**INSTRUCTIONS FOR THE TASK**
Using the data below, set down every line from the one containing "Where should I click to: Click the SL: 0.0138513" through the one containing "Given: Decrease Order value with down arrow", inclusive and unchanged. Pictures are to be skipped.

Stored data entries
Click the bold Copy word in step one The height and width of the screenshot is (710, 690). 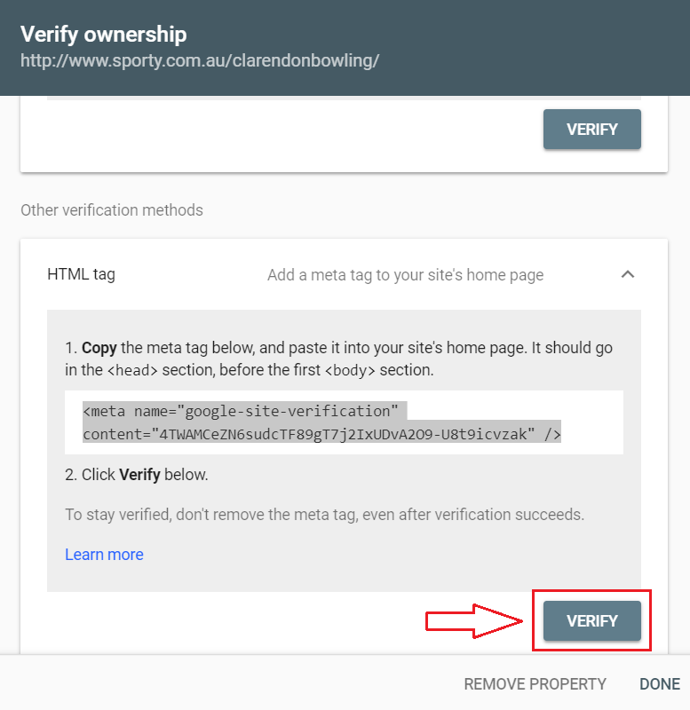tap(99, 348)
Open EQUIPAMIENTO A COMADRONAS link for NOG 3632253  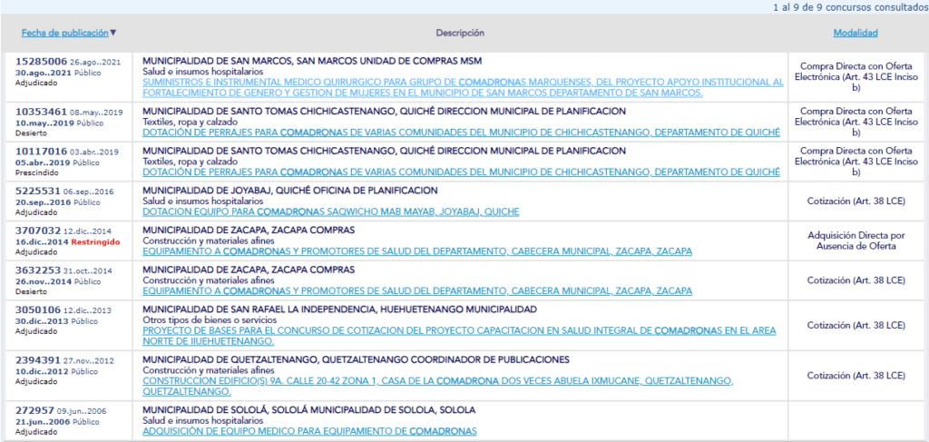(x=417, y=291)
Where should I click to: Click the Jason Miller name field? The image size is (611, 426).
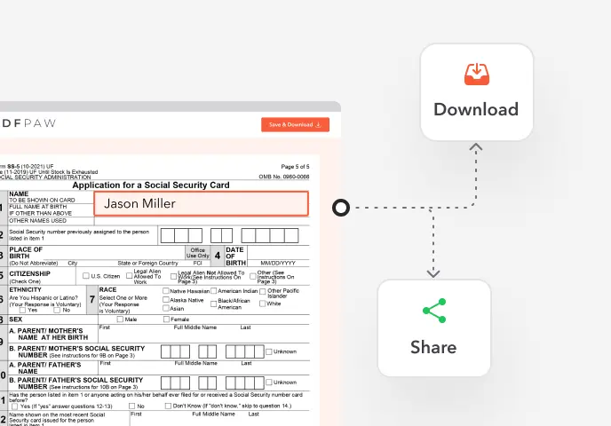[x=201, y=204]
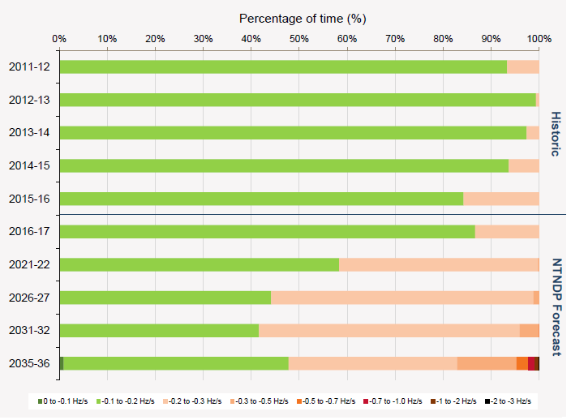Select the NTNDP Forecast section label
Viewport: 571px width, 420px height.
pos(556,307)
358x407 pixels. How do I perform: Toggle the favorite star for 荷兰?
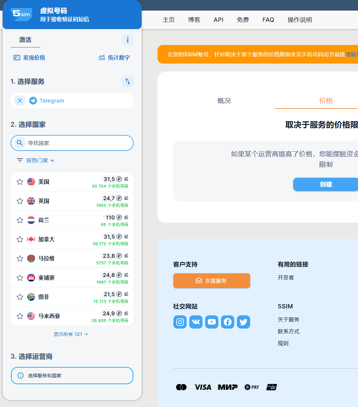pyautogui.click(x=20, y=220)
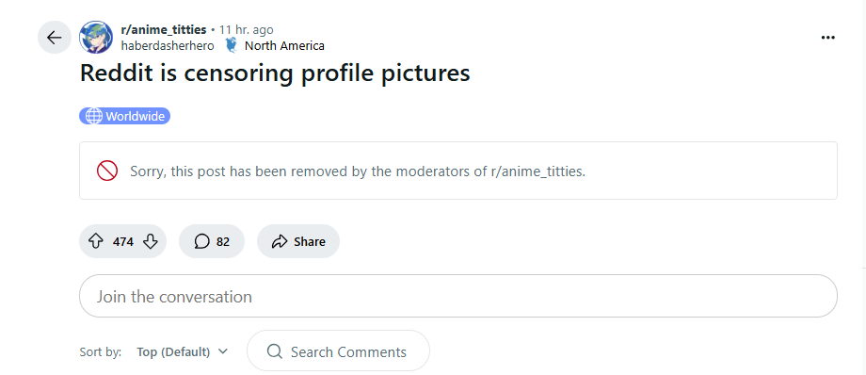Click inside the Search Comments field
Image resolution: width=866 pixels, height=375 pixels.
coord(338,351)
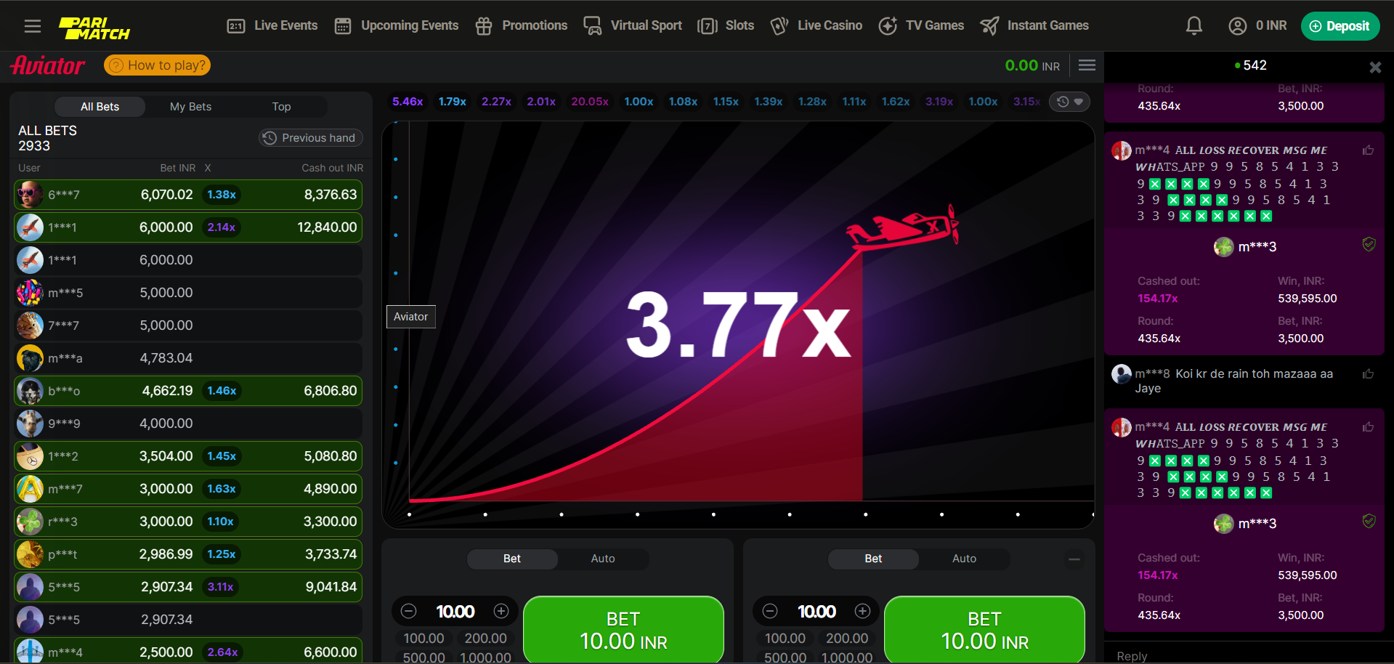Switch second bet panel to Auto

coord(964,559)
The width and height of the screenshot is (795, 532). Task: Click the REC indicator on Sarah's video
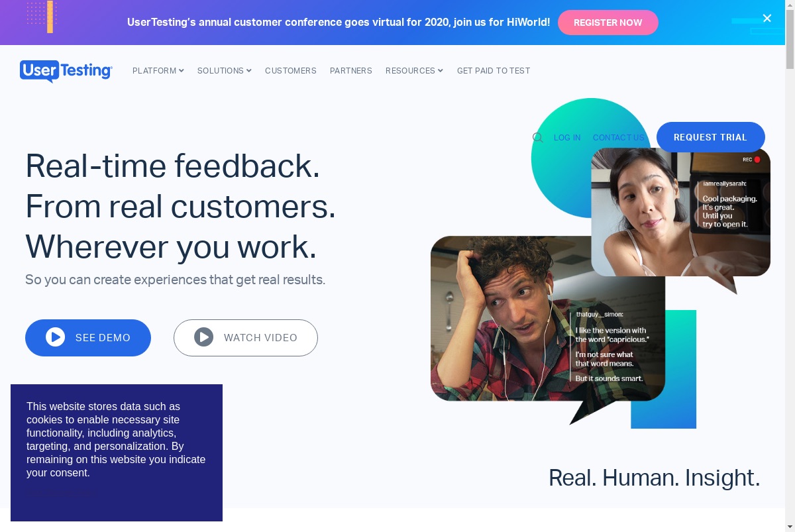pyautogui.click(x=751, y=160)
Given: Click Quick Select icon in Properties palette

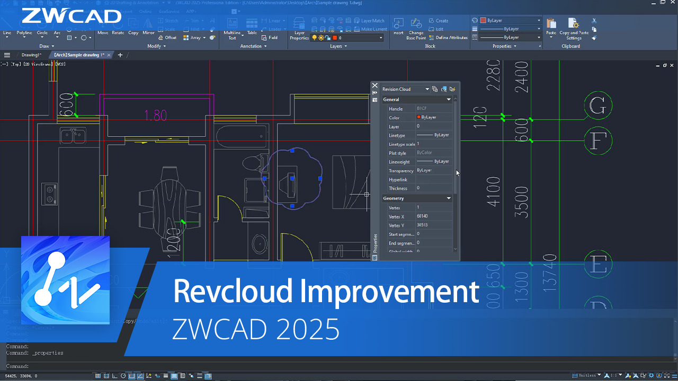Looking at the screenshot, I should tap(452, 89).
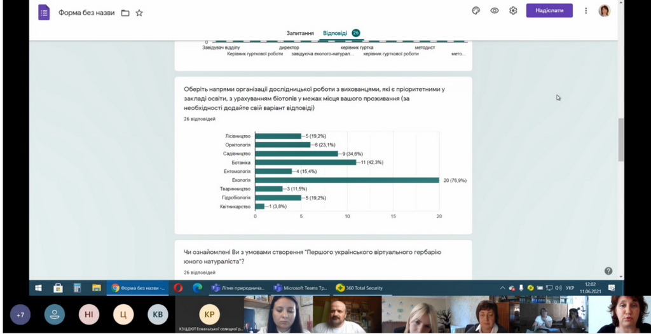Screen dimensions: 651x334
Task: Open the Google Forms home icon
Action: point(44,12)
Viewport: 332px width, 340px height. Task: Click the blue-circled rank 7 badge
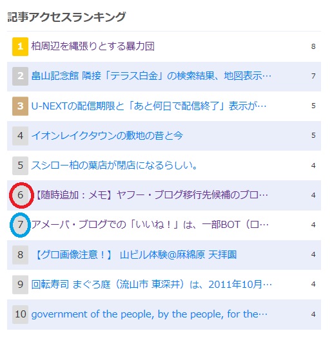pos(20,225)
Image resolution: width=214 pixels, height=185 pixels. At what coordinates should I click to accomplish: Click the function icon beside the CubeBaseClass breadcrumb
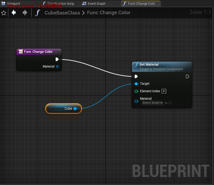pyautogui.click(x=38, y=13)

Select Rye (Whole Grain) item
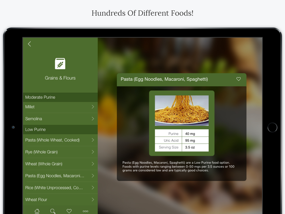coord(60,152)
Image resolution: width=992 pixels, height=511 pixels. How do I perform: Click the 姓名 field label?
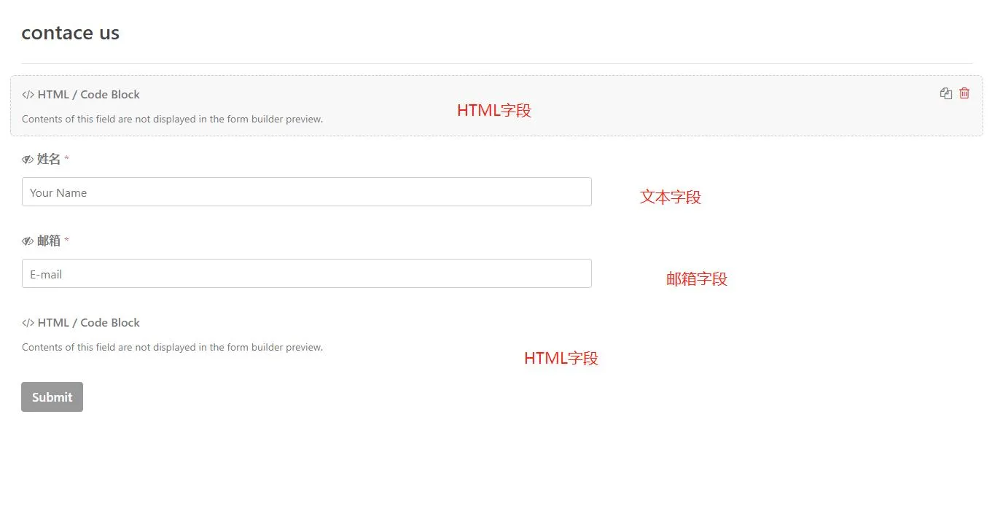[x=49, y=159]
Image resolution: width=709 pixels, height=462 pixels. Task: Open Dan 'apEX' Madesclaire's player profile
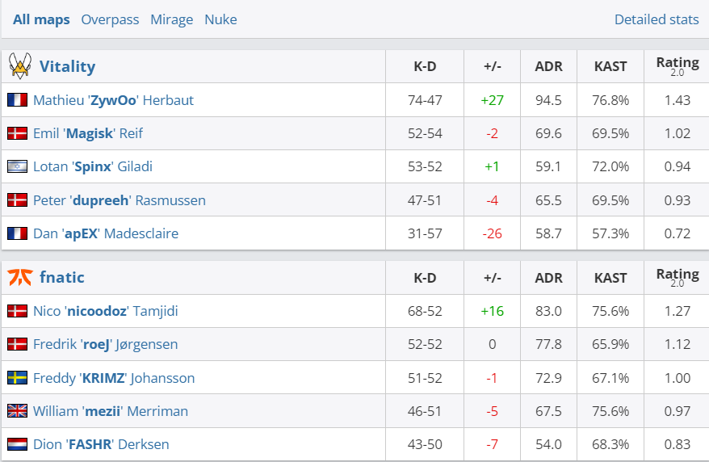(x=106, y=233)
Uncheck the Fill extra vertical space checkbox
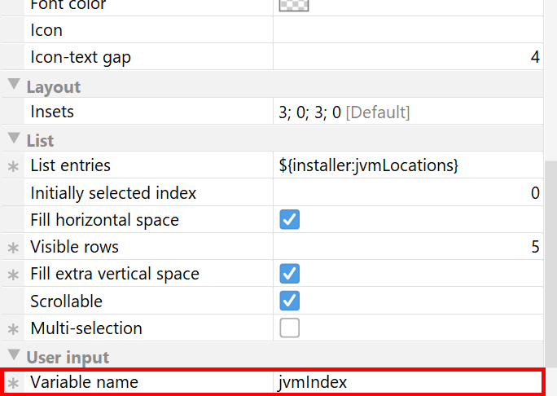Image resolution: width=557 pixels, height=396 pixels. coord(289,274)
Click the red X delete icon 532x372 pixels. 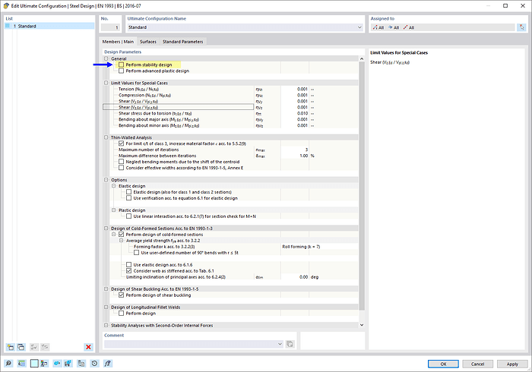88,347
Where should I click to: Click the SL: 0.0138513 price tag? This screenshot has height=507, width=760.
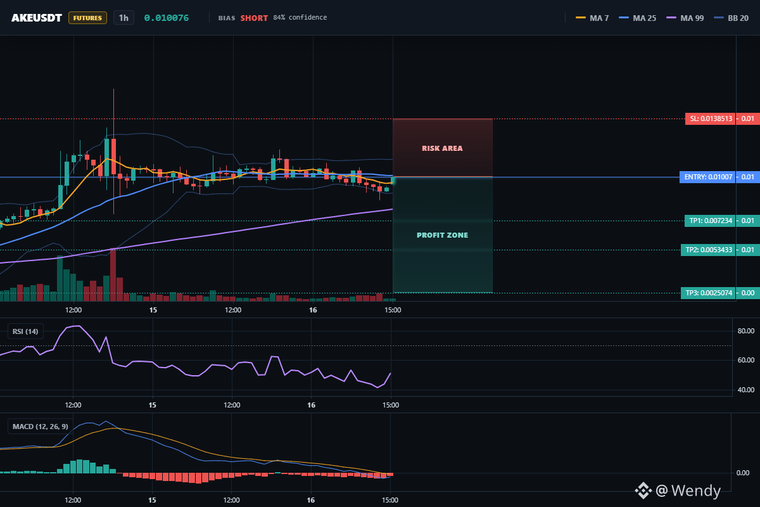click(x=711, y=119)
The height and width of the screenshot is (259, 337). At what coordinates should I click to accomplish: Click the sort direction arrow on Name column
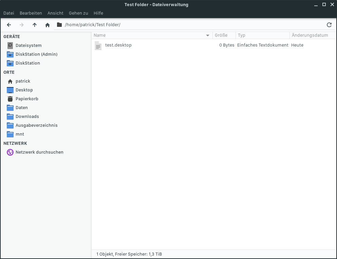(x=207, y=35)
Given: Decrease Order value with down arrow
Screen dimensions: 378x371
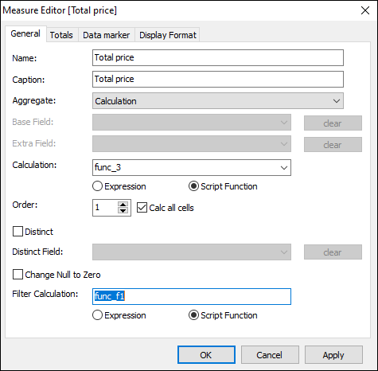Looking at the screenshot, I should coord(123,210).
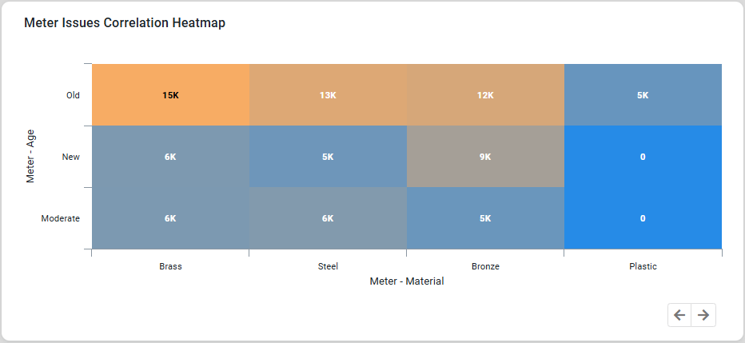The width and height of the screenshot is (745, 343).
Task: Select the Old Steel 13K cell
Action: click(x=328, y=95)
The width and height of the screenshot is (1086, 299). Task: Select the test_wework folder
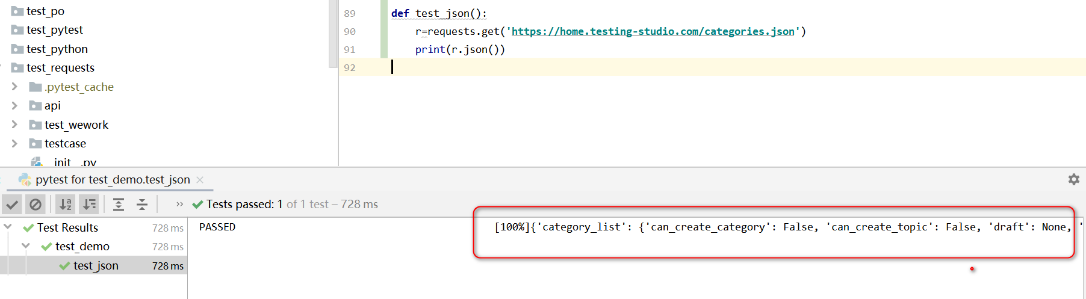76,125
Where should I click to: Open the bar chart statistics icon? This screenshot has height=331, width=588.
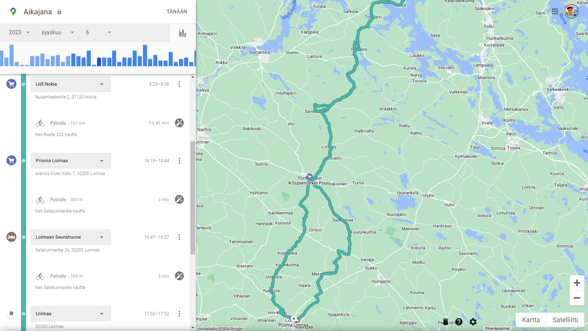click(x=183, y=33)
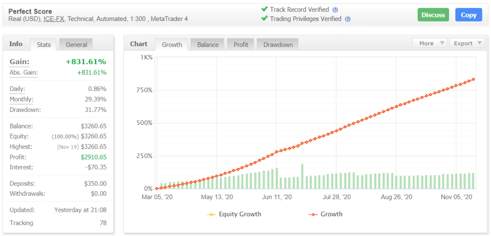Viewport: 491px width, 236px height.
Task: Select the Growth chart tab
Action: click(172, 44)
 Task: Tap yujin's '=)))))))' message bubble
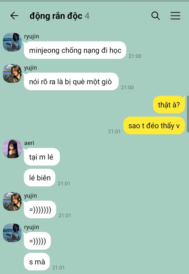(40, 209)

**ANSWER TO THE EXERCISE**
Where should I click to: Click the SL: 0.0138513 price tag? This screenshot has height=507, width=760.
click(x=711, y=119)
The height and width of the screenshot is (259, 337). At what coordinates should I click to accomplish: Click the sort direction arrow on Name column
(x=207, y=35)
Given: Decrease Order value with down arrow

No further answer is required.